## Exercise data
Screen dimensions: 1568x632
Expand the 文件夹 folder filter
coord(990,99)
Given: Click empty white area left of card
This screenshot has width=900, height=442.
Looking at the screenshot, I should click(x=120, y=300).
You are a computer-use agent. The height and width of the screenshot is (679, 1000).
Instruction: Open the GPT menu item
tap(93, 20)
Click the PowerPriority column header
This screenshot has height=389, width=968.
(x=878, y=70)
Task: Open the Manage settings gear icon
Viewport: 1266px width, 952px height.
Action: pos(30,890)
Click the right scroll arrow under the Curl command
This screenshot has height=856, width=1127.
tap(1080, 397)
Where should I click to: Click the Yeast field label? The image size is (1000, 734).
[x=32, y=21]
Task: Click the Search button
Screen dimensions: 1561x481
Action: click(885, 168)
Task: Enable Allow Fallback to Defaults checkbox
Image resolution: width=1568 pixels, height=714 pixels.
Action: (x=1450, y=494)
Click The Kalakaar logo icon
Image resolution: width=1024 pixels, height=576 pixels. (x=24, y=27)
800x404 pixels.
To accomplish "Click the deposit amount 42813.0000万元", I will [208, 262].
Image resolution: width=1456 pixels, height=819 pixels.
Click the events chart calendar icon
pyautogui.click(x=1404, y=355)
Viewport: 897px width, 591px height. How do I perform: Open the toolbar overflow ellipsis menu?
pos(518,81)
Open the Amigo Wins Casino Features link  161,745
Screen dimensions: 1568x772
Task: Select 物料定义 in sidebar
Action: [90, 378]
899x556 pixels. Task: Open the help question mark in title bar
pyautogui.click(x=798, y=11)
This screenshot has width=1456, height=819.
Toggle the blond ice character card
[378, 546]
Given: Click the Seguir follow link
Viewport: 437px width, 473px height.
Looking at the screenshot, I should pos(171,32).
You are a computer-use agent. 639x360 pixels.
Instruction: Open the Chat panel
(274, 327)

## Stated task
Which lines of the listing above contain the string "agent", with case counting? Report each of those lines in full.

## Solution to this task
You are a computer-use agent. The height and width of the screenshot is (679, 1000).
You are a computer-use agent. 639x360 pixels.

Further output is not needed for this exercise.